A verdade, ou quase, na mesa do Kiskina
O tempo passa e a gente nem percebe que envelheceu. Mas basta olhar ao redor da Kiskina Chope, do amigo Roney, para entender o quanto ele passou.
Quem jamais jogou bola pode até ensaiar um elogio a um amigo mais próximo. Garanto que o retorno virá na mesma moeda, concorda comigo? Se não acredita, dê um pulo até lá, puxe conversa com quem quer que seja e diga:
— Acho que me lembro de você jogando no Miracema — pode ser no Esportivo, Operário, Tupã, Associação ou Bandeirantes. Era um atacante chato, no bom sentido, e goleador.
Se essa frase for dirigida ao Eduardo Carneiro, que deu suas caneladas vestindo a camisa do time do Polaca, prepare-se: você receberá em troca centenas de elogios ao seu desempenho dentro de campo — mesmo sem jamais ter demonstrado pelo menos um pouco do dom que ele exibiu nos gramados do Plínio Bastos de Barros, do Ferradurão ou do Irmãos Moreira.
Isso é comum nas mesas de boteco, principalmente quando ali se reúnem antigos parceiros, frustrados ou não, que um dia curtiram a glória de resolver uma partida de forma individual — como o grande Eduardo jura ter resolvido contra um combinado de Nova Iguaçu.
— Um timaço! — diz ele — que o Polaca trouxe para jogar no dia da festa da cidade.
— Eu decidi o jogo praticamente sozinho. Dei três passes para o Nem e o Careca fazerem os gols, e o Bitico marcou outros dois também em jogadas minhas. Fui o nome do jogo.
Arremata o “craque”, que àquela altura já pagava as despesas de todos que concordavam — ou que eram gentilmente convencidos a concordar — com suas vitórias.
Claro que ninguém contestou. Principalmente porque ali, exceto o Lauro — filho do Bitico — era o único que talvez pudesse desmentir o ex-artilheiro.
De um outro lado, lá beirando o paralelepípedo, estava uma outra geração de “craques”. Empolgados pelo encontro inesperado, contavam suas vantagens de forma mais particular, menos gritante e bem menos exagerada.
Eram garotos da geração 70, hoje na casa dos 35 anos, mas não menos exibidos que o velho artilheiro Eduardo, já na casa dos 60.
— Esse jogou muito.

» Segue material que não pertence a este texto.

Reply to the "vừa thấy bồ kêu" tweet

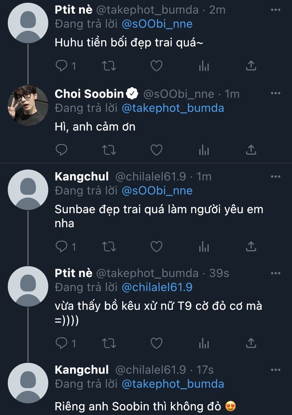[x=62, y=343]
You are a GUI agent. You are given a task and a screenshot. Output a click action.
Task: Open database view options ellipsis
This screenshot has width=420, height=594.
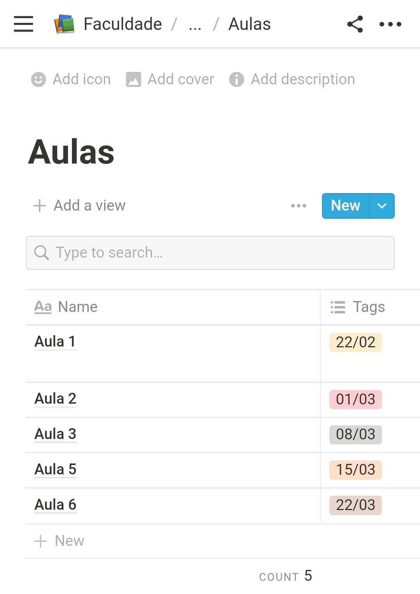click(x=298, y=206)
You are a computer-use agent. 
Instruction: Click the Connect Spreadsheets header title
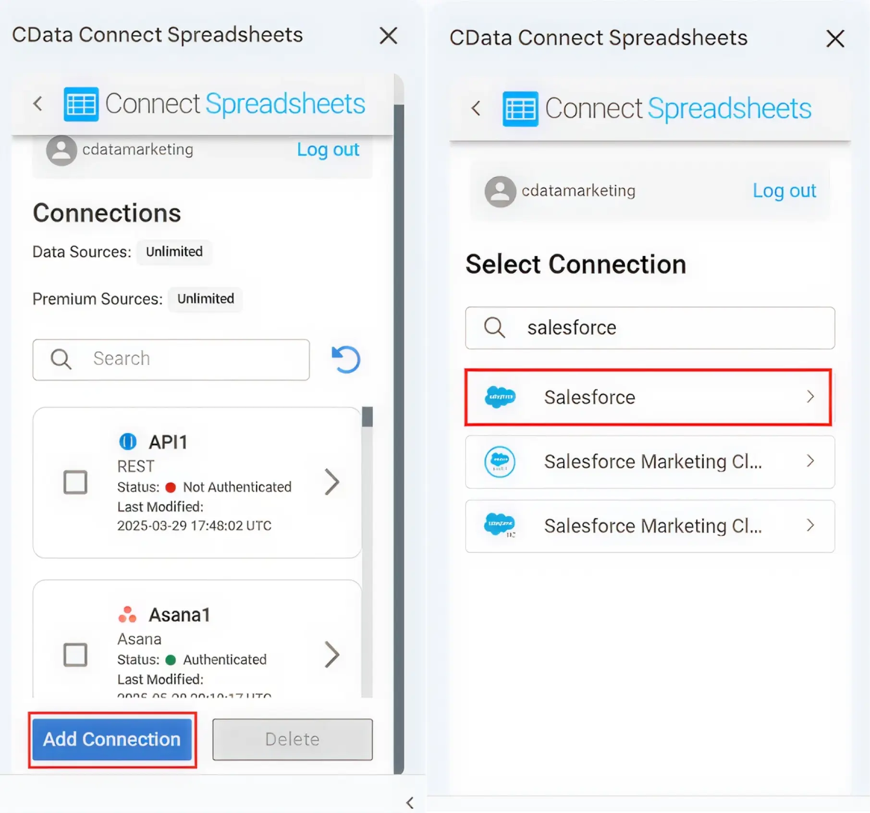pos(234,103)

Driblava o time adversário inteiro, mas na hora do passe exagerava e não soltava a bola.
Dizia o Júnior, referindo-se ao Berg, hoje morando em Volta Redonda e exibindo uma bela barriga — um tanto atípica para um antigo atleta de sucesso.
As cervejas iam se acumulando nos engradados vazios, estrategicamente posicionados atrás do balcão. Os chopes eram consumidos com gula por todos e, conforme o grau etílico avançava, a conversa ficava mais animada.
E, como de praxe, as histórias eram alteradas — ou até mesmo criadas — naquele pequeno espaço de tempo.
Os craques de verdade chegavam e saíam com a mesma velocidade com que os contadores de causos emendavam mais um.
Passa o Geneci, um belo goleiro e dono de boas histórias para narrar. Ao seu lado chega o Chico, cuja pequena passagem pelo futebol não rendeu sequer meia dúzia de histórias próprias — mas ele traz na bagagem quase uma centena delas.
E o pior: todos concordam. Não por convicção, mas para evitar os xingamentos do ex-provável craque.
Essa é a roda viva da Kiskina. Uns contam histórias verídicas, outros narram causos — ou inventam histórias inteiras.
Mas, como boleiro, pescador e caçador precisam de boas histórias, o melhor é concordar. Afinal, ninguém quer cair do cavalo no dia em que resolver contar uma das suas favoritas.
E, por falar nisso, eu até gostaria de contar uma boa história vivida por este escriba. Mas deixo para outra oportunidade.
Hoje cobrei a verdade dos personagens reais — e posso ser desmentido por qualquer um deles, que certamente também presenciou alguma história surreal deste ex-artilheiro e contador de histórias.
Tal qual o Chico, o Ronzê, o Eduardo e tantos outros goleadores — frustrados ou não — que frequentam as mesas da Kiskina ou de qualquer outro boteco da nossa Miracema.